| TASK STATEMENT |
Convert the material below into a numbered list, one line per item, leaving out the blank lines.

| SUPPLIED RECORDS |
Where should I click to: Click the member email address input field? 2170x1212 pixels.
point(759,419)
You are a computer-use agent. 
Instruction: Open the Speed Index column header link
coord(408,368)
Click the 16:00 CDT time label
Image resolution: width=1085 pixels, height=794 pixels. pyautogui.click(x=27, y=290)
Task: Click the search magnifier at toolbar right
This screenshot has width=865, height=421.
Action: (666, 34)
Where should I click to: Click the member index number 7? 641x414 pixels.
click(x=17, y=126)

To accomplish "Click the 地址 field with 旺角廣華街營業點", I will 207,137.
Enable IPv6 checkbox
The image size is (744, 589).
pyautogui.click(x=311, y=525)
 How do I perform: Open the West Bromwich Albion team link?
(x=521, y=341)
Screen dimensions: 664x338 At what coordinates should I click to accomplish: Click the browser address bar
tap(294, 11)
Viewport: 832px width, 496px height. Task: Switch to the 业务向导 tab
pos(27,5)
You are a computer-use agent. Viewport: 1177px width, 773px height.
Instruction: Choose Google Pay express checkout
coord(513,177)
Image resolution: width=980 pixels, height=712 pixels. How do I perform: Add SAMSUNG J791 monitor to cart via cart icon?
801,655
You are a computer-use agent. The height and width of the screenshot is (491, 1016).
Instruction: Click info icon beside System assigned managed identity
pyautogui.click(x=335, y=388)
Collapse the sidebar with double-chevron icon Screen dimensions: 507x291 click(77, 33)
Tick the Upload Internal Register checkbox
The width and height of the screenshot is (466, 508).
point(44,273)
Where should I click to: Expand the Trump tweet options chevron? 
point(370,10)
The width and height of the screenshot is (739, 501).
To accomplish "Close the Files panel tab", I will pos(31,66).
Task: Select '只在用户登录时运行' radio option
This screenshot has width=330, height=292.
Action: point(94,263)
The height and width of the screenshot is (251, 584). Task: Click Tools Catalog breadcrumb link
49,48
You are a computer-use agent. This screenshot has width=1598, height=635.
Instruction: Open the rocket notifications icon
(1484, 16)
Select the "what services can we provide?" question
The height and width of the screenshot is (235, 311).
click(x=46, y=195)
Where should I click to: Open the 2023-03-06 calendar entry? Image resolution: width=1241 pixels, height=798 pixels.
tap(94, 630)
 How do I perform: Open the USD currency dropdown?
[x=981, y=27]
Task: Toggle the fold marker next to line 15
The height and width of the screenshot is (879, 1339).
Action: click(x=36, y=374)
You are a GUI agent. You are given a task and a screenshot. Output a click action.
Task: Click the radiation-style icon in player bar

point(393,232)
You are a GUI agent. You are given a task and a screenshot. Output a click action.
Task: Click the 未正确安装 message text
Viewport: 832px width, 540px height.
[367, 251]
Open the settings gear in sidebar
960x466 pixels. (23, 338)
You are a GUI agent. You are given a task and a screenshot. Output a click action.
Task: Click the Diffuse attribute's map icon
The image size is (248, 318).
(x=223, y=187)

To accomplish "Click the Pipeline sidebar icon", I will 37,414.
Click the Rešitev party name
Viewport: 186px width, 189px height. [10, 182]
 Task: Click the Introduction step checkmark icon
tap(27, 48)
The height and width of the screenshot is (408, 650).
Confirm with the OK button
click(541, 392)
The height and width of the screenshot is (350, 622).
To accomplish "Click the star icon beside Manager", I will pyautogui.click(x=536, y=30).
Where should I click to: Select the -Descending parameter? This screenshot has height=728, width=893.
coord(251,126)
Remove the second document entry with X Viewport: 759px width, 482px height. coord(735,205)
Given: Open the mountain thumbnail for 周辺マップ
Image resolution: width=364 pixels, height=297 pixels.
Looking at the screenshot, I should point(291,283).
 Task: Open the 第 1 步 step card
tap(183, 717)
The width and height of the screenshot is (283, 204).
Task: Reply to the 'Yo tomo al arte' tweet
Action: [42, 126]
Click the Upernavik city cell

| WORKED SOLUTION |
1. Where should I click to: Click the member email address input field? 2170x1212 pixels.
2. point(759,419)
3. You are a computer-use agent. 
4. Instruction: Open the Speed Index column header link
5. coord(408,368)
6. Click the 16:00 CDT time label
7. Image resolution: width=1085 pixels, height=794 pixels. pyautogui.click(x=27, y=290)
8. Task: Click the search magnifier at toolbar right
9. This screenshot has width=865, height=421.
10. Action: (666, 34)
11. Where should I click to: Click the member index number 7? 641x414 pixels.
12. click(x=17, y=126)
13. To accomplish "Click the 地址 field with 旺角廣華街營業點", I will 207,137.
14. Enable IPv6 checkbox
15. The image size is (744, 589).
16. pyautogui.click(x=311, y=525)
17.  How do I perform: Open the West Bromwich Albion team link?
18. (x=521, y=341)
19. Screen dimensions: 664x338 At what coordinates should I click to accomplish: Click the browser address bar
20. tap(294, 11)
21. Viewport: 832px width, 496px height. Task: Switch to the 业务向导 tab
22. pos(27,5)
23. You are a computer-use agent. Viewport: 1177px width, 773px height.
24. Instruction: Choose Google Pay express checkout
25. coord(513,177)
26. Image resolution: width=980 pixels, height=712 pixels. How do I perform: Add SAMSUNG J791 monitor to cart via cart icon?
27. 801,655
28. You are a computer-use agent. The height and width of the screenshot is (491, 1016).
29. Instruction: Click info icon beside System assigned managed identity
30. pyautogui.click(x=335, y=388)
31. Collapse the sidebar with double-chevron icon Screen dimensions: 507x291 click(77, 33)
32. Tick the Upload Internal Register checkbox
33. The width and height of the screenshot is (466, 508).
34. point(44,273)
35. Where should I click to: Expand the Trump tweet options chevron? 
36. point(370,10)
37. The width and height of the screenshot is (739, 501).
38. To accomplish "Close the Files panel tab", I will pos(31,66).
39. Task: Select '只在用户登录时运行' radio option
40. This screenshot has width=330, height=292.
41. Action: point(94,263)
42. The height and width of the screenshot is (251, 584). Task: Click Tools Catalog breadcrumb link
43. 49,48
44. You are a computer-use agent. This screenshot has width=1598, height=635.
45. Instruction: Open the rocket notifications icon
46. (1484, 16)
47. Select the "what services can we provide?" question
48. The height and width of the screenshot is (235, 311).
49. click(x=46, y=195)
50. Where should I click to: Open the 2023-03-06 calendar entry? Image resolution: width=1241 pixels, height=798 pixels.
51. tap(94, 630)
52.  How do I perform: Open the USD currency dropdown?
53. [x=981, y=27]
54. Task: Toggle the fold marker next to line 15
55. The height and width of the screenshot is (879, 1339).
56. Action: click(x=36, y=374)
57. You are a GUI agent. You are given a task and a screenshot. Output a click action.
58. Task: Click the radiation-style icon in player bar
59. point(393,232)
60. You are a GUI agent. You are given a task and a screenshot. Output a click action.
61. Task: Click the 未正确安装 message text
62. Viewport: 832px width, 540px height.
63. [367, 251]
64. Open the settings gear in sidebar
65. 960x466 pixels. (23, 338)
66. You are a GUI agent. You are given a task and a screenshot. Output a click action.
67. Task: Click the Diffuse attribute's map icon
68. The image size is (248, 318).
69. (x=223, y=187)
70. To accomplish "Click the Pipeline sidebar icon", I will 37,414.
71. Click the Rešitev party name
72. Viewport: 186px width, 189px height. [10, 182]
73.  Task: Click the Introduction step checkmark icon
74. tap(27, 48)
75. The height and width of the screenshot is (408, 650).
76. Confirm with the OK button
77. click(541, 392)
78. The height and width of the screenshot is (350, 622).
79. To accomplish "Click the star icon beside Manager", I will pyautogui.click(x=536, y=30).
80. Where should I click to: Select the -Descending parameter? This screenshot has height=728, width=893.
81. coord(251,126)
82. Remove the second document entry with X Viewport: 759px width, 482px height. coord(735,205)
83. Given: Open the mountain thumbnail for 周辺マップ
84. Image resolution: width=364 pixels, height=297 pixels.
85. Looking at the screenshot, I should point(291,283).
86.  Task: Open the 第 1 步 step card
87. tap(183, 717)
88. The width and height of the screenshot is (283, 204).
89. Task: Reply to the 'Yo tomo al arte' tweet
90. Action: [42, 126]
91. Click the Upernavik city cell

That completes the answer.